“Ideally, we look for organizations in each city in Parker and Hood County to take on the initiative,” Nieswiadomy said. “We’re getting a lot of bites in Azle. In fact, we’re looking at two food hubs coming.”
She has met with Azle High School officials, she said, and has contact information for Weatherford High School.
Williams said the team has talked with Center of Hope about staging a food hub on the weeks the Center doesn’t do their food program.
“The challenge we find with working with the organizations that give out food,” Ashley-Beck said, “is that if they work with us, they have to sell it, and their clientele is not prepared to pay for it.”
Business luncheon May 13
Willams has scheduled a free noon to 1 p.m. luncheon May 13 for all interested business owners, she said, to explain the benefits of adopting a smoke-free policy and clarify the rumor that going smoke-free hurts businesses.
The grant will pay for signs denoting smoke-free buildings, she said, and might be able to assist with policy writing efforts.
The deadline for reservations for the luncheon, to be made by emailing CaseyWilliams@Texas Health.org, is May 6.
Williams also said speaker Patrick Reynolds might give a related presentation in Weatherford in September.

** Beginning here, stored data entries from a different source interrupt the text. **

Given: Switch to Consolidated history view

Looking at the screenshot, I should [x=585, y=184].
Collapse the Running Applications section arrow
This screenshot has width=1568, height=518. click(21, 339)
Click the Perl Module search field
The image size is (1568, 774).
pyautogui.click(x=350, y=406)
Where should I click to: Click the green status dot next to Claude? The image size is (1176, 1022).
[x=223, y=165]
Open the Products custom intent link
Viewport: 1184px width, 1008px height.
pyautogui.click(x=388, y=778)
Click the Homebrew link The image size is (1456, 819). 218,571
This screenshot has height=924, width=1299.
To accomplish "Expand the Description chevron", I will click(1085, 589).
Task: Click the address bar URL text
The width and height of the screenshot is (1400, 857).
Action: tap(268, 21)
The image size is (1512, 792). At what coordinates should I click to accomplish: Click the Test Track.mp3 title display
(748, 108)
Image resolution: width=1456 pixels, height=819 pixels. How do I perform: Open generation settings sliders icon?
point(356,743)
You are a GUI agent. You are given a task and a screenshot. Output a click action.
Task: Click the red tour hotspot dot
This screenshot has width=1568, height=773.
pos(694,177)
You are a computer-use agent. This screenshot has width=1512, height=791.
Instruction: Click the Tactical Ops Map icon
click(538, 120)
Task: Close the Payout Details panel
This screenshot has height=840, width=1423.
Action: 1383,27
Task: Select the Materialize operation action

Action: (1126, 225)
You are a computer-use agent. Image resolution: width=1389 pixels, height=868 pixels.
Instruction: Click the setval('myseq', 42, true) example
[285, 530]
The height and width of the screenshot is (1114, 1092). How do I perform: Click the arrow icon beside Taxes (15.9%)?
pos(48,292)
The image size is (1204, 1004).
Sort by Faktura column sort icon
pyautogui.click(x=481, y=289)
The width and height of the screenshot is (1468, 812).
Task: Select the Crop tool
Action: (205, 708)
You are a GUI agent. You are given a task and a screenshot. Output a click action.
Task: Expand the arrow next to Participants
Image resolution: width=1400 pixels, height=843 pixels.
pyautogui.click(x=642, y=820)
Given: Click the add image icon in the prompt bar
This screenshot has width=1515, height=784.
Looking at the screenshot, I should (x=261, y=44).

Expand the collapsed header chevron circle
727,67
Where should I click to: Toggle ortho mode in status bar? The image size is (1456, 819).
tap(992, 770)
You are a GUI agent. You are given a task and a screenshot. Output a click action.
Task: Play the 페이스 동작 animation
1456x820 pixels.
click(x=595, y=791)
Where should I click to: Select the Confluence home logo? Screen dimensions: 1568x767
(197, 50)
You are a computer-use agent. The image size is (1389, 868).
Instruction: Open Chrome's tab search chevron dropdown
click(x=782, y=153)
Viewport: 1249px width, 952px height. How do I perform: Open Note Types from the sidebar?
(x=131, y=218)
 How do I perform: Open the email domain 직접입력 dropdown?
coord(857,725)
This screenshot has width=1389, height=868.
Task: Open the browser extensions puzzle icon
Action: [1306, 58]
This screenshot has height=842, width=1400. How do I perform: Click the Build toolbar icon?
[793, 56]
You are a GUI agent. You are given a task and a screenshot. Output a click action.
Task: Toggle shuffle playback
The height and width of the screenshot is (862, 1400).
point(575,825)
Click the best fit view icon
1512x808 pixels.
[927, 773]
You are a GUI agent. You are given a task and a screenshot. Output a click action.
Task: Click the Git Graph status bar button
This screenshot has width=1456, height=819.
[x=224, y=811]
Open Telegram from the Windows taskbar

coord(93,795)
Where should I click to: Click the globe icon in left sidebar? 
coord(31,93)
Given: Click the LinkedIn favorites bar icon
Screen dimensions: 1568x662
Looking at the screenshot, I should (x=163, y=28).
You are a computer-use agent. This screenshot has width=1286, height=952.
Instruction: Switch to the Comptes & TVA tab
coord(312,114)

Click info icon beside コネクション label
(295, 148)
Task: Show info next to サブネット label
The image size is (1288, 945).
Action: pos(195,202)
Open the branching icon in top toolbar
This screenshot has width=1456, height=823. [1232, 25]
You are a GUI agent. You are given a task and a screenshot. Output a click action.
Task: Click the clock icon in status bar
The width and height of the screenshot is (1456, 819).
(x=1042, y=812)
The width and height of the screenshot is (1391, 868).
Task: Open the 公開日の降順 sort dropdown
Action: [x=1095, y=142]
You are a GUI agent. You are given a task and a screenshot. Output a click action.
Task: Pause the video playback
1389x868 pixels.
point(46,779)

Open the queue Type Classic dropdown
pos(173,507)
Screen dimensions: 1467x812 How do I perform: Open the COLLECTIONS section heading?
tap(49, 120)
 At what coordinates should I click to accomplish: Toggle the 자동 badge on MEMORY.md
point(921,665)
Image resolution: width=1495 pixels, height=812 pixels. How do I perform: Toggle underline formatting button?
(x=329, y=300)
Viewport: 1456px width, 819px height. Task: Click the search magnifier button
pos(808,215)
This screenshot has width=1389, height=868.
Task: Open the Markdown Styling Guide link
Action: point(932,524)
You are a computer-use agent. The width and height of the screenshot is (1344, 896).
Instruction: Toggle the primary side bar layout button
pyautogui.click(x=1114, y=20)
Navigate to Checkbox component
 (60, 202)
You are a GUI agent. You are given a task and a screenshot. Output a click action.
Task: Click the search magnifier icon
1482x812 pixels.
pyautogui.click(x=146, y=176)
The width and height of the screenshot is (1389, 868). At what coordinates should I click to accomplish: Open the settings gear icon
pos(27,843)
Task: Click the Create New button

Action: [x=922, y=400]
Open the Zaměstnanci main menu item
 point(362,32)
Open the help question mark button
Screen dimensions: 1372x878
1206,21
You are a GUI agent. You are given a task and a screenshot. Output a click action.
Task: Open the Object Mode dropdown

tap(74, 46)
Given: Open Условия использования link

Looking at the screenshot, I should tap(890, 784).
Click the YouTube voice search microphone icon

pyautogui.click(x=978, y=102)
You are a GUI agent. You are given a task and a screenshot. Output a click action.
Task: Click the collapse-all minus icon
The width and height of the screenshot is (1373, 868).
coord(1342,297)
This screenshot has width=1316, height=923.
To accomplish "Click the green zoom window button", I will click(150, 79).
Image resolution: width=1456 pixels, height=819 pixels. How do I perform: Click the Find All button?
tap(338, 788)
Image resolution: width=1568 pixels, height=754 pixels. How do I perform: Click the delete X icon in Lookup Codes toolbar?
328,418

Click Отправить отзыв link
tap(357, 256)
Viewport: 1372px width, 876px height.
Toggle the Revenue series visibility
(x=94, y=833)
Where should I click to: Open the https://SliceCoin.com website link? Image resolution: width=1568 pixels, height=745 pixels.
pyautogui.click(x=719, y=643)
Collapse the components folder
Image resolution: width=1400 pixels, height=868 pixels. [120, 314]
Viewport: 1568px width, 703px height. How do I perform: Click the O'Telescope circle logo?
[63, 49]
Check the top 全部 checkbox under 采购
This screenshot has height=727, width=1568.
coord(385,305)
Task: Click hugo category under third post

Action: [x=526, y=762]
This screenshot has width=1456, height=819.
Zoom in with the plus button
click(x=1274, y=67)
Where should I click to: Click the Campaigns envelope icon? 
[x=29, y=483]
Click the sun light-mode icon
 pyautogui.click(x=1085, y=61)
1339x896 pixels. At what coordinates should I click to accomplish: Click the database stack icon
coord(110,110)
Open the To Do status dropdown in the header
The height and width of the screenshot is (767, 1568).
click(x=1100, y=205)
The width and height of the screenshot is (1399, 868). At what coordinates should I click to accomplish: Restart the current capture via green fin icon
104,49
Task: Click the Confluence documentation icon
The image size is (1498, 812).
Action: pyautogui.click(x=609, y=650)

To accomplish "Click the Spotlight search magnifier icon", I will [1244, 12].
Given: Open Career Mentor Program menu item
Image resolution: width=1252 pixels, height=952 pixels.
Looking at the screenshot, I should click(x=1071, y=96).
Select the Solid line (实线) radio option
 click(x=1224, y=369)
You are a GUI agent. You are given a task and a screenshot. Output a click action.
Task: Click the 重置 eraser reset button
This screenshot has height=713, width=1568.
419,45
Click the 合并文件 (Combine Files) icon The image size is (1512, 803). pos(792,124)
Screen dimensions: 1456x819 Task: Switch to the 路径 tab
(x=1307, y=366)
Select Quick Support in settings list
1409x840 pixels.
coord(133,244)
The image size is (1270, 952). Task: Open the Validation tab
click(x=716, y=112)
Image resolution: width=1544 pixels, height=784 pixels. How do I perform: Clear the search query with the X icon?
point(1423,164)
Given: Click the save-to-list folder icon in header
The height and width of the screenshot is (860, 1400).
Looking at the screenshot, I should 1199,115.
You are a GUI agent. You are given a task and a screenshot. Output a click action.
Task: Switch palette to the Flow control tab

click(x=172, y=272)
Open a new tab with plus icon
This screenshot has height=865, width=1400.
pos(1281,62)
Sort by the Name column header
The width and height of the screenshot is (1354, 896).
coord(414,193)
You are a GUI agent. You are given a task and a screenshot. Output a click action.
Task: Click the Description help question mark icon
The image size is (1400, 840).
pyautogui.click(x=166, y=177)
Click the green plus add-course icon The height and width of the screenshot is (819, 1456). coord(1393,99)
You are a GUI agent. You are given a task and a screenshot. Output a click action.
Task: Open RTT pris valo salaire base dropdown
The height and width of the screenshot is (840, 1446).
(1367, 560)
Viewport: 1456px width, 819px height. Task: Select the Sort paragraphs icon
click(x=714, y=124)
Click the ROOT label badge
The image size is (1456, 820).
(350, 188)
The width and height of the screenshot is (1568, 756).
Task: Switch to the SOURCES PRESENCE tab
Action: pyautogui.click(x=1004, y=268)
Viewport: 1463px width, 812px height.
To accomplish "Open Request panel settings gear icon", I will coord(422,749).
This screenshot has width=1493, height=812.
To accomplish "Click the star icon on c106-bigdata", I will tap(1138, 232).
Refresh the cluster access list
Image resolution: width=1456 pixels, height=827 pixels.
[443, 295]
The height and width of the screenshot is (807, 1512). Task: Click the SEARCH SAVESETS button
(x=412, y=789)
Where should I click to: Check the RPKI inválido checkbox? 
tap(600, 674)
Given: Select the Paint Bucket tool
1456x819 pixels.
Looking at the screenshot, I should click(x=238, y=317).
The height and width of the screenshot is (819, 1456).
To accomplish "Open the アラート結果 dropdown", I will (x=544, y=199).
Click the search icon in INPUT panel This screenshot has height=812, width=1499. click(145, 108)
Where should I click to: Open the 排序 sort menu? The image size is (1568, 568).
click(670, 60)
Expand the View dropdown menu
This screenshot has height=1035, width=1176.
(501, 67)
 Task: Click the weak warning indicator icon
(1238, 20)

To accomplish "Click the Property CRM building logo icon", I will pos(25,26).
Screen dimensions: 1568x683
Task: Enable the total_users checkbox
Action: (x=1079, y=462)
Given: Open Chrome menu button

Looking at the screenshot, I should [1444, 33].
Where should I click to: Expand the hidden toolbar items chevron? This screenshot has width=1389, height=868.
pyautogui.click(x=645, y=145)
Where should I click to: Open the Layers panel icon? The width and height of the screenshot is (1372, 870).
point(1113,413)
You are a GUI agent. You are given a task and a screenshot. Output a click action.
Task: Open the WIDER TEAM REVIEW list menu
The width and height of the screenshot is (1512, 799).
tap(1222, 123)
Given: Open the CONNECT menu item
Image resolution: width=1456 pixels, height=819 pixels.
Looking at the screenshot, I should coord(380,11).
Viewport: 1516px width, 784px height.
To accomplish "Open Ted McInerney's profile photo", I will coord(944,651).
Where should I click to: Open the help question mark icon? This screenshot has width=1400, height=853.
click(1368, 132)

Reid said two potential community gardens are in process, one in Azle, near the Azle Library on Main Street, and one at Weatherford Christian School.
“The one in Azle has come quite a ways,” she said.
Reid said the garden would be member-driven, and the maximum amount for a plot would be about $25 per year.
The grant will furnish materials— mulch, seed and soil — but no labor, she said.
Williams said the group has a Facebook page, www.facebook.com/LongLiveParkerCounty, as well as a separate Long Live Parker County website anyone can access.
Reporter Judy Sheridan is a member of The Long Live Parker County Coalition.